The participants in the proxy solicitation are anticipated to be Legion Partners Holdings, Legion Partners, L.P. I, a Delaware limited partnership (“Legion Partners I”), Legion Partners, L.P. II, a Delaware limited partnership (“Legion Partners II”), Legion Partners, LLC, a Delaware limited liability company (“Legion Partners GP”), Legion Partners Asset Management, LLC, a Delaware limited liability company (“Legion Partners Asset Management”), Christopher S. Kiper, Raymond T. White, Marjorie L. Bowen, Thomas M. Kibarian, Eugene R. McCarthy, Margenett Moore-Roberts, Dawn H. Robertson, Georgina L. Russell and Hobart P. Sichel.

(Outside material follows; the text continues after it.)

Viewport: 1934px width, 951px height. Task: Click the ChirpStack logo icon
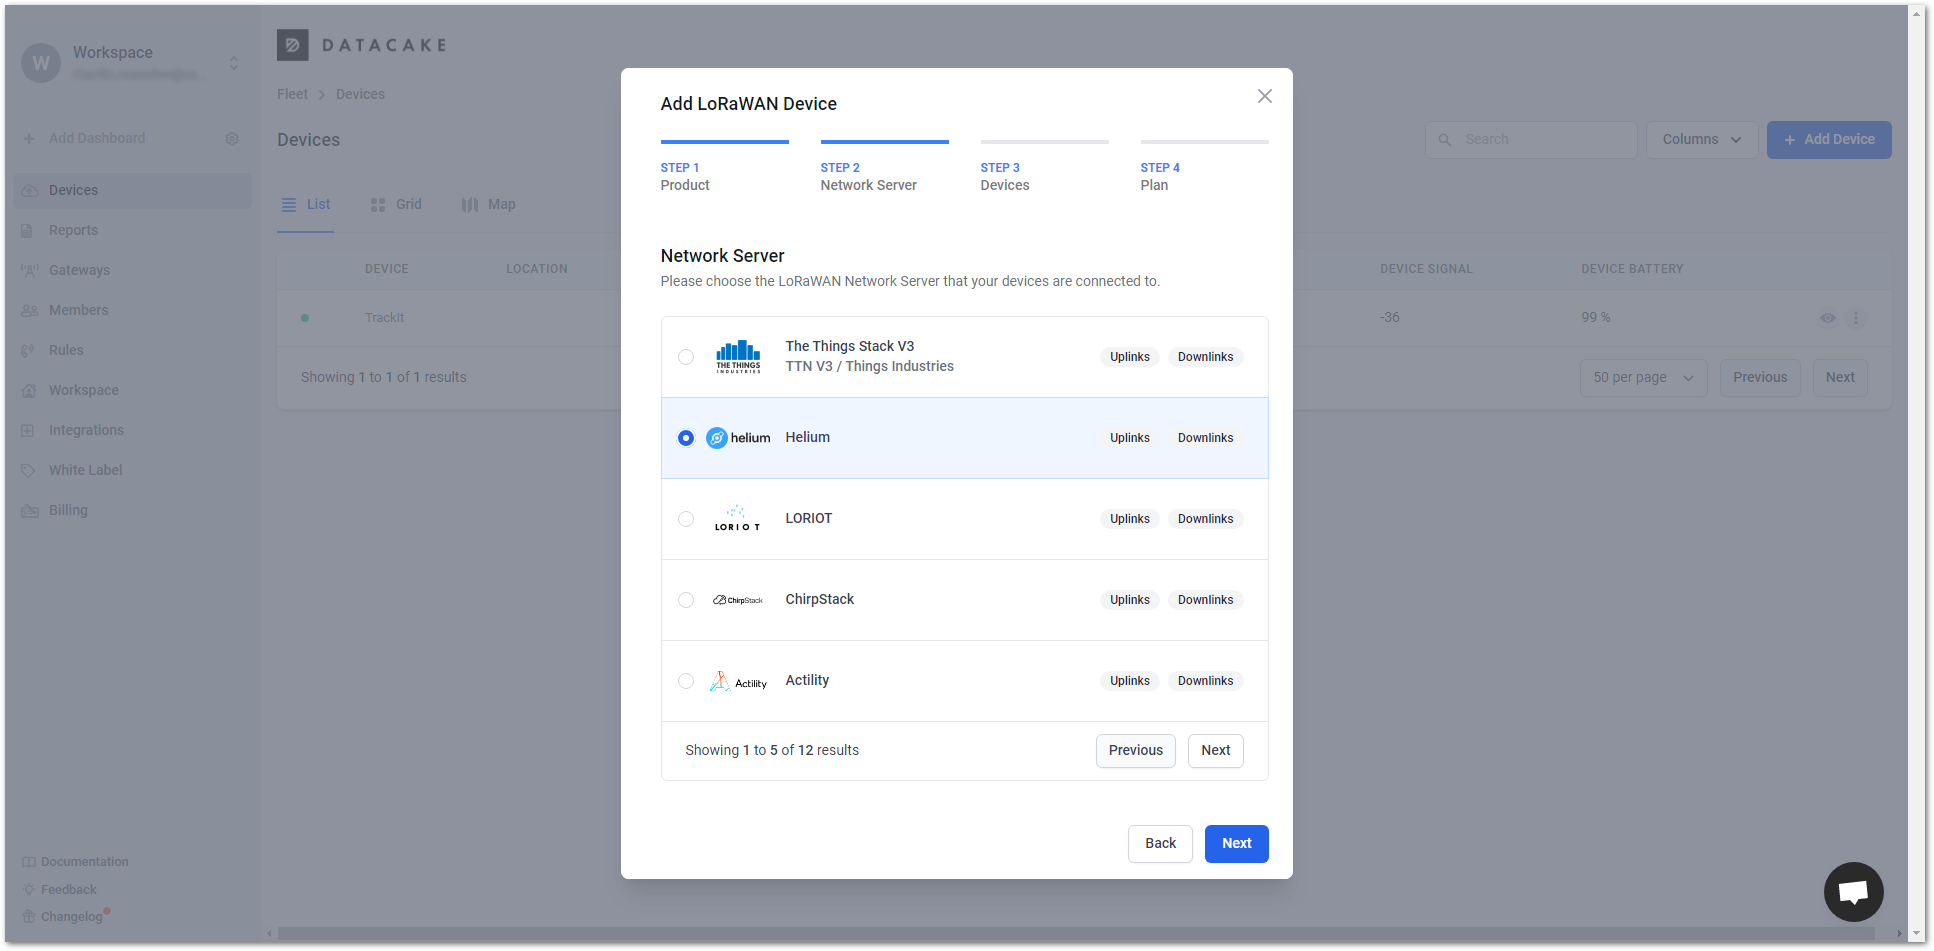click(x=737, y=600)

As of the date hereof, Legion Partners I directly beneficially owns 841,197 shares of Common Stock, par value $1.00 per share, of the Company (the “Common Stock”). As of the date hereof, Legion Partners II directly beneficially owns 47,383 shares of Common Stock. As the general partner of each of Legion Partners I and Legion Partners II, Legion Partners GP may be deemed to beneficially own the 888,580 shares of Common Stock beneficially owned in the aggregate by Legion Partners I and Legion Partners II. As the investment advisor of each of Legion Partners I and Legion Partners II, Legion Partners Asset Management may be deemed to beneficially own the 888,580 shares of Common Stock beneficially owned in the aggregate by Legion Partners I and Legion Partners II. As of the date hereof, Legion Partners Holdings directly beneficially owns 100 shares of Common Stock and, as the sole member of each of Legion Partners Asset Management and Legion Partners GP, Legion Partners Holdings may also be deemed to beneficially own the 888,580 shares of Common Stock beneficially owned in the aggregate by Legion Partners I and Legion Partners II. As a managing director of Legion Partners Asset Management and managing member of Legion Partners Holdings, each of Messrs. Kiper and White may be deemed to beneficially own the 888,580 shares of Common Stock beneficially owned in the aggregate by Legion Partners I and Legion Partners II and 100 shares of Common Stock held of record by Legion Partners Holdings. As of the date hereof, none of Messrs. Kibarian, McCarthy and Sichel or Mses. Bowen, Moore-Roberts, Robertson and Russell own beneficially or of record any securities of the Company.